電子ビザでロシアのどの都市からでも入国が可能に

Legion Media
 2021年1月から、ロシアのどの都市からでも入国が可能がなる。電子ビザの費用は50ドル(およそ5,500円)以下。ロシアで行われる大々的なビザ規定の改正がどのようなものなのか。

何が変わったのか?

 2021年1月1日から、外国人はロシアのどの都市からでもシングルエントリーの電子ビザで入国することができるようになる。2020年6月23日、これに関する法案がロシア議会下院の第一読会を通過した。

 これまで電子ビザは53カ国の市民だけが対象となっており、またカリーニングラード州、極東管区、サンクトペテルブルク、レニングラード州の4つの地域でしか運用されていなかった。

 

ビザの取得方法

 法案の文書によれば、 ビザの申請はロシア外務省のサイト上でできる。ビザは申請後、4日以内に発行され、有効期間は60日、その間にロシアに滞在できる期間は16日以内と規定されている。

ビザの料金

 ロシア外務省のエヴゲニー・イワノフ外務次官によれば、ビザの料金は50ドル(およそ5,500円)で、6歳以下の子どもは無料となっている。

誰が電子ビザでロシアに入国できるのか

 イワノフ次官によれば、電子ビザでのロシア入国が許可される国のリストはまだ承認されていない。しかしリスト作成にあたっては、現在、カリーニングラード州、サンクトペテルブルク、レニングラード州、極東地域への電子ビザの入国が許可されている国のリストを参考にすることになるとのこと。現行のリストはこちらで確認できる。

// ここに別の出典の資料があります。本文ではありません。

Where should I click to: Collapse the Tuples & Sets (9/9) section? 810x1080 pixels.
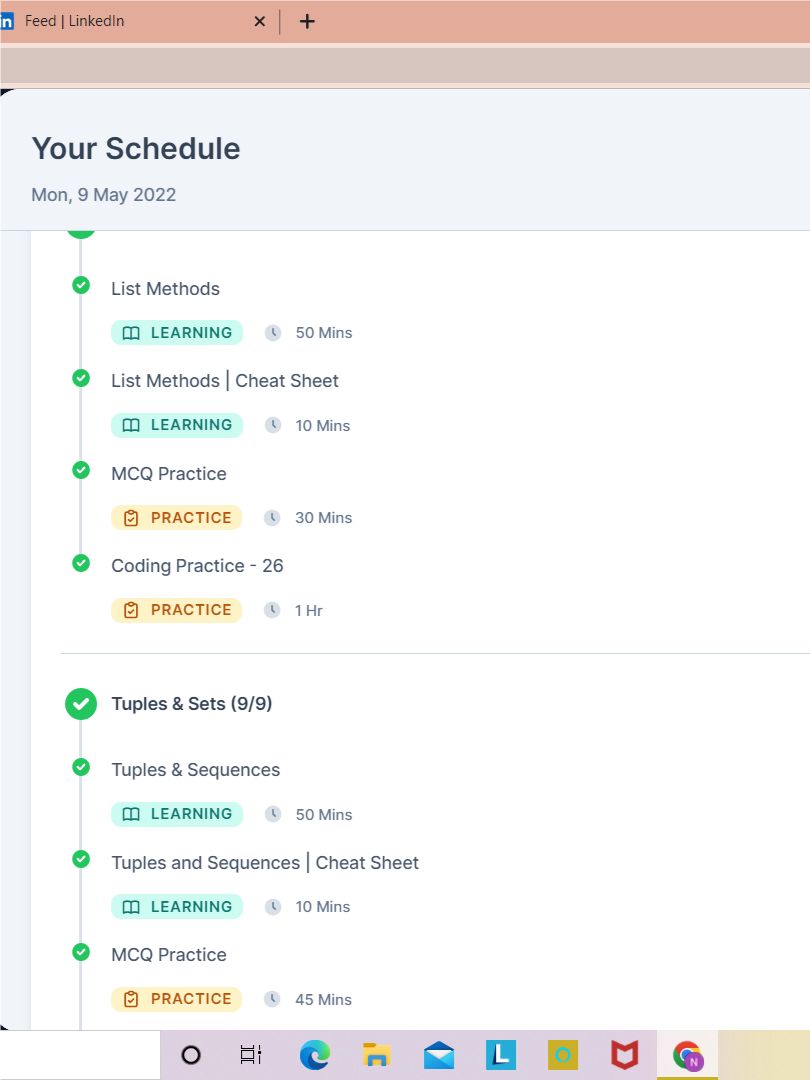[191, 704]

 リストに含まれる対象国がさらに拡大される可能性はあるが、具体的な国名はまだ明らかになっていない。 

 一方、イワノフ次官は、すでに60カ国を対象に、ロシアのビザなし入国が認められている点を強調し、外務省のサイトに掲載されているビザ要否一覧には、44カ国が、パスポートがあれば、ビザなしでロシアに入国できるとされていると述べた。また多くの国に対しては、外交・公用パスポートを所持している場合は、ビザは必要ないと規定されている。

 またイワノフ次官は、2021年1月1日から、113カ国の市民が、ロシア入国に際し、紙のビザを取得しパスポートに貼り付ける必要がなくなると述べている。

マルチプルエントリーのビザは出るのか? 

 ロシア外務省は2019年末から、6ヶ月以内の滞在であれば、マルチプルエントリーの観光ビザを申請でき、確認書類として、旅行の最初のロシア滞在時のホテルの予約証明を提出するだけでよいとする法案を取りまとめているとイワノフ次官は述べている 。この法案が採択されれば、外国人は3ヶ月間、ロシアに滞在することが可能となる。またビザの期限は1年、または省庁間、閣僚間の同意に基づき、最大5年まで延長される可能性があるとのこと。 

 このほか、外務省は、ロシア市民の家族・親族にあたる外国人は、ロシアに滞在する者が書面による申請を行えば、マルチプルの長期ビザを取得することができるという法案の策定を進めている。これまでこのようなビザを取得するにはロシア内務省を通して、招待状を作成する必要があった。家族・親族を対象にした長期マルチビザの有効期間も最大1年まで延長される可能性があり、このビザでは1年間、いかなる制限もなく滞在が可能となる。